This module illustrates the evolution of a quantitative trait depending on the specific nature of the genetic architecture of the trait. Users can alter parameters that make up the genetic architecture - numbers of loci, initial allele frequencies, mutation rates - and then track allele frequencies at the individual quantitative trait loci (QTL). Users can also see the consequences of genetic architecture in terms of phenotypic mean and variance along with the heritability.
User entered parameters are the genetic effective population size (Ne), the number of loci or QTL that influence the trait, the mutation rate for all QTL (m), the number of generations to simulate, the strength of directional natural selection, the amount of environmental variation in trait values, the initial allele frequency at all QTL and the maximum genotypic value of an individual.
There are two general types of genetic architecture tat can be modeled and these are set using the radio buttons on the top right. One possibility is all QTL having equal effects on the genotypic variance in the trait. The other possibility is that some QTL have large effects on the genotypic variance in the trait. If the latter option is chosen, the number of “large” effect QTL can be specified and the effect of each of these loci (as a percentage of the total genotypic variation) can be specified. For example, clicking on the bottom radio button and setting Number of large effect loci equal to 2 and the VG explained by each large QTL to 0.2 would simulate a situation where two QTL explain 40% of genotypic variance while the remaining nQTL-2 loci (their number is set in the Number of QTL field) would explain equal amounts of the remaining 60% of genotypic variance in the trait.

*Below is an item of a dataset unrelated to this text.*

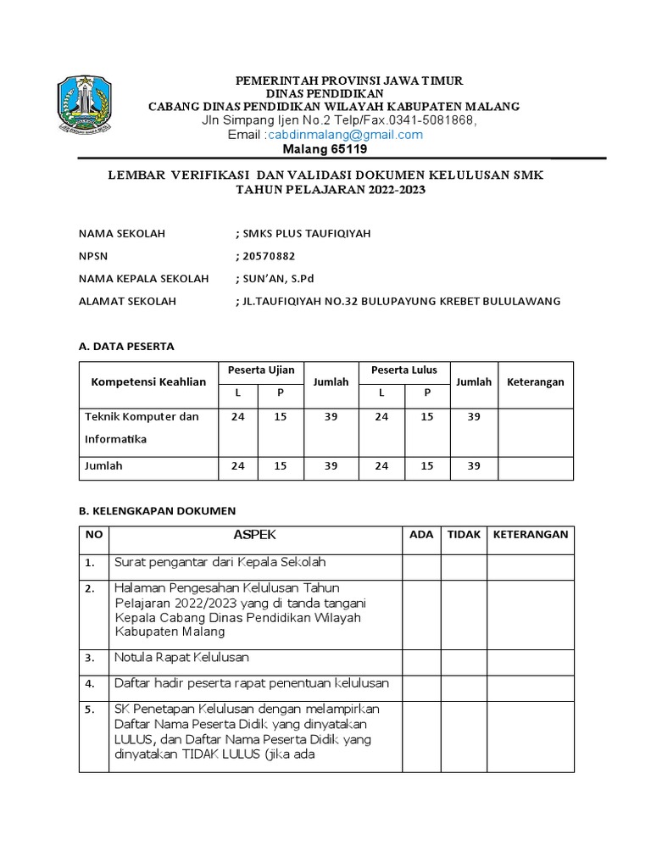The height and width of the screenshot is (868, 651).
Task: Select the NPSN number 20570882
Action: pyautogui.click(x=267, y=256)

Natural selection is modeled as truncation selection. The parameter given in “Nat. selxn. truncation point” specifies the proportion of individuals in the upper end of the distribution of phenotypic values that breed to form the next generation. A value of 1.0 means that all individuals can breed and there is no natural selection. A value of 0.8, for example, means that the 80% of the population with the largest phenotypic values breeds while those with the lowest 20% of phenotypic values do not breed. Parameters less than one but greater than zero produce directional natural selection for larger phenotypic values. Natural selection is stronger as the parameter value entered approaches zero.
For more background, see chapter 9 in Hamilton, 2009.